Using vllm 0.10.0, `reasoning content` appears in content field instead of reasoning_content with Qwen3-30B-A3B-Thinking model

#2
by aweffr - opened

English:

I'm encountering an issue with the Qwen3-30B-A3B-Thinking model when using vLLM v0.10.0. The model's reasoning process is being returned in the content field instead of the expected reasoning_content field.

Setup:

  • vLLM version: v0.10.0
  • Model: Qwen3-30B-A3B-Thinking-2507
  • Startup command:
vllm serve <MODEL_PATH> --host 0.0.0.0 --port 8000 --dtype bfloat16 --max-model-len 32768 --gpu-memory-utilization 0.9 --served-model-name Qwen3-30B-A3B-Thinking-2507 --enable-lora --max-loras 8 --max-lora-rank 32 --trust-remote-code --reasoning-parser qwen3 --enable-auto-tool-choice --tool-call-parser hermes --enable-chunked-prefill

Issue:
When making a chat completion request, the model's reasoning content appears in the content field with the following characteristics:

  • Missing opening <think> tag
  • Contains closing </think> tag
  • All reasoning content is mixed with the final response in content
  • The reasoning_content field is null

Expected behavior:
The reasoning process should be separated into the reasoning_content field, with only the final answer in the content field.

Questions:

  1. Is this a vLLM startup configuration issue?
  2. Does the model's chat template need special configuration?
  3. Are there additional parameters needed for proper reasoning content separation?

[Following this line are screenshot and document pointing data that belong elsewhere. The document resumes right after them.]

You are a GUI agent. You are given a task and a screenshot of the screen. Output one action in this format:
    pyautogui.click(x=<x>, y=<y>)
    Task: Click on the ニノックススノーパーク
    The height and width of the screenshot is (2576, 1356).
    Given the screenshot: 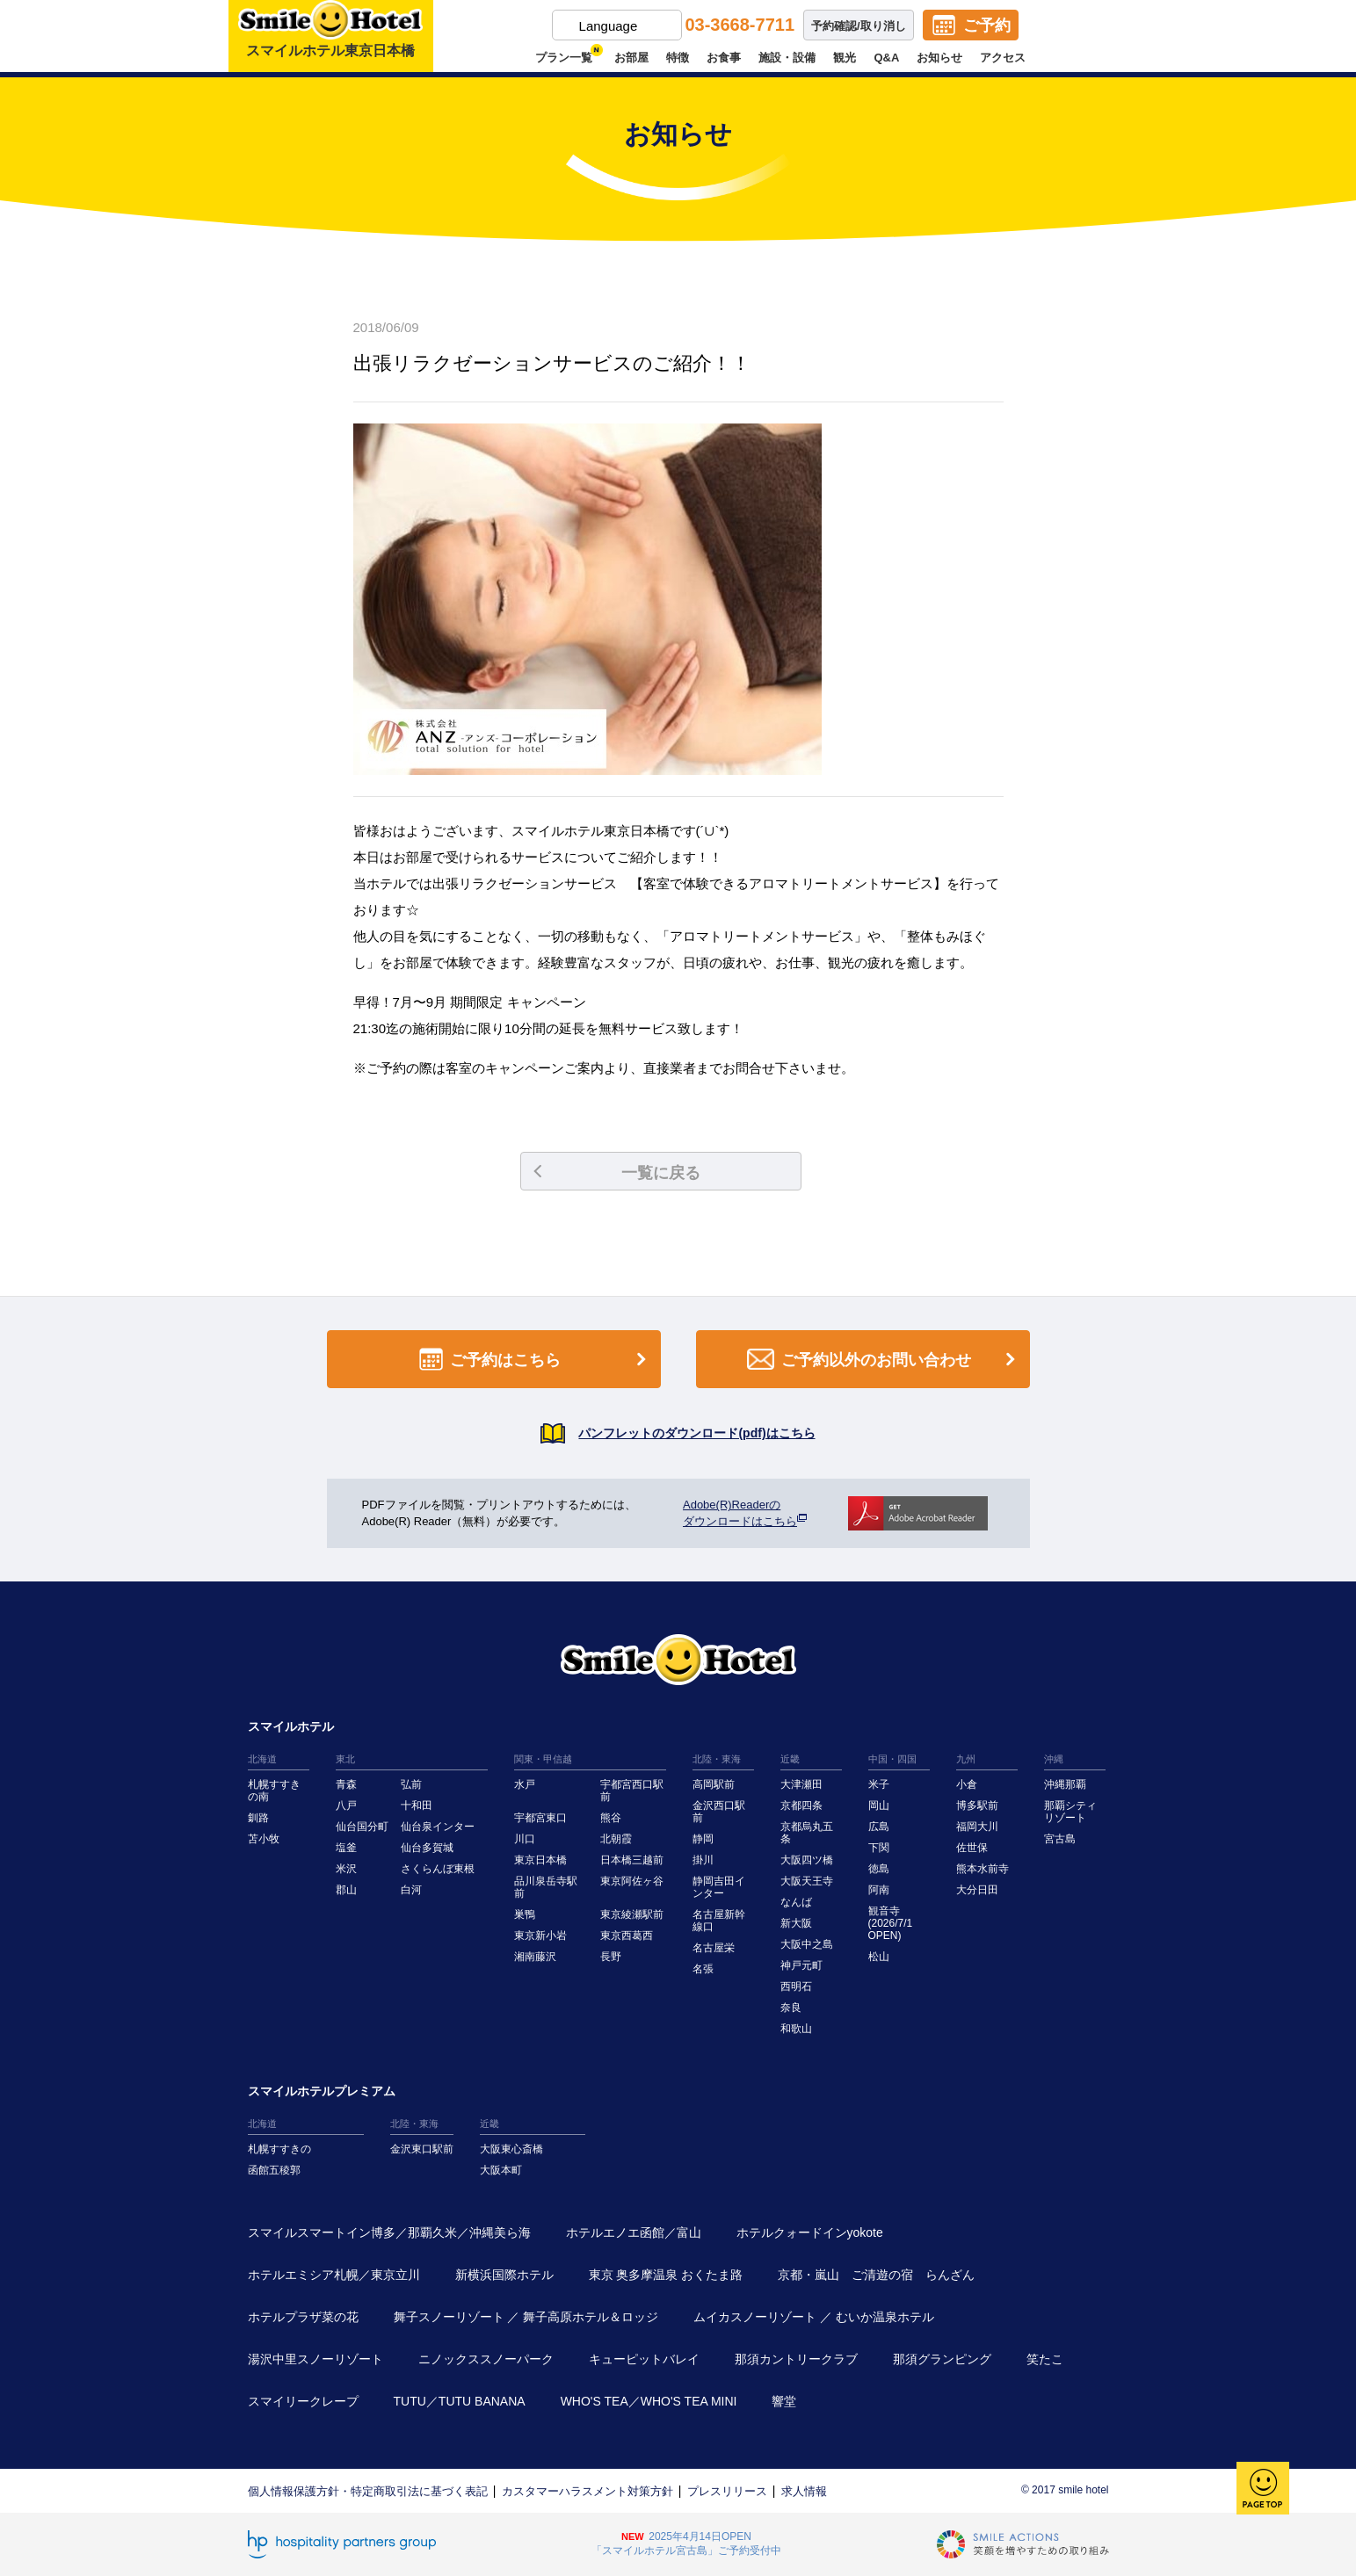 What is the action you would take?
    pyautogui.click(x=486, y=2359)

Any guidance from the community would be greatly appreciated!


中文:

我在使用 vLLM v0.10.0 运行 Qwen3-30B-A3B-Thinking 模型时遇到了一个问题。模型的推理过程被返回在 content 字段中,而不是预期的 reasoning_content 字段中。

环境配置:

  • vLLM 版本: v0.10.0
  • 模型: Qwen3-30B-A3B-Thinking-2507
  • 启动命令包含 --reasoning-parser qwen3 参数

问题现象:
在进行聊天补全请求时,模型的推理内容出现在 content 字段中,具有以下特征:

  • 缺少开始的 <think> 标签
  • 包含结束的 </think> 标签
  • 所有推理内容与最终回复混合在 content
  • reasoning_content 字段为 null

预期行为:
推理过程应该被分离到 reasoning_content 字段中,content 字段只包含最终答案。

疑问:

  1. 这是 vLLM 启动配置的问题吗?
  2. 模型的聊天模板是否需要特殊配置?
  3. 是否需要额外的参数来正确分离推理内容?

非常感谢社区的任何指导!

Sample Response (Problematic)

{
  "id": "chatcmpl-8f283e39ea9d450593e7b22a2618fbd9",
  "object": "chat.completion",
  "created": 1754014569,
  "model": "Qwen3-30B-A3B-Thinking-2507",
  "choices": [
    {
      "index": 0,
      "message": {
        "role": "assistant",
        "content": "嗯,用户发来"你好",看起来是个很简单的问候。首先,我需要确认用户的需求。可能他们刚开始和我对话,想测试一下我的反应。也可能是想开始一个新的话题,但还没想好具体要问什么。\n\n接下来,我要考虑如何回应。作为AI助手,应该友好、热情,同时引导用户说出他们的需求。避免太长的回复,保持简洁。可能需要用中文,因为用户的问候是中文的。\n\n然后,检查有没有其他潜在需求。比如,用户可能之前有其他问题,但这里只是开始。或者他们可能想确认我是否在线。所以,回复要包含欢迎语,并主动询问需要什么帮助。\n\n还要注意语气,不要太正式,用"你好!"开头,加个表情符号可能更亲切,比如😊。然后列出几个常见帮助方向,比如解答问题、写故事、编程等,这样用户知道可以怎么用我。\n\n另外,避免使用复杂词汇,确保易懂。比如"有什么问题或需要帮忙的吗?"这样比较自然。可能还要检查有没有错别字,确保回复准确。\n\n最后,确保符合之前的指示,比如不涉及敏感内容,保持中立。现在组织语言:先问候,再表达乐意帮忙,然后举例说明能提供的帮助,最后邀请用户提问。这样结构清晰,用户容易回应。\n</think>\n\n你好!😊 很高兴见到你~有什么问题或需要帮忙的吗?比如解答疑问、写故事、编程,或者随便聊聊都可以哦!等你来告诉我~",
        "refusal": null,
        "annotations": null,
        "audio": null,
        "function_call": null,
        "tool_calls": [],
        "reasoning_content": null
      },
      "logprobs": null,
      "finish_reason": "stop",
      "stop_reason": null
    }
  ],
  "service_tier": null,
  "system_fingerprint": null,
  "usage": {
    "prompt_tokens": 11,
    "total_tokens": 326,
    "completion_tokens": 315,
    "prompt_tokens_details": null
  },
  "prompt_logprobs": null,
  "kv_transfer_params": null
}

Expected Response Structure

{
  "choices": [
    {
      "message": {
        "role": "assistant",
        "content": "你好!😊 很高兴见到你~有什么问题或需要帮忙的吗?比如解答疑问、写故事、编程,或者随便聊聊都可以哦!等你来告诉我~",
        "reasoning_content": "嗯,用户发来"你好",看起来是个很简单的问候。首先,我需要确认用户的需求...[reasoning process]"
      }
    }
  ]
}

Read the description again from this model.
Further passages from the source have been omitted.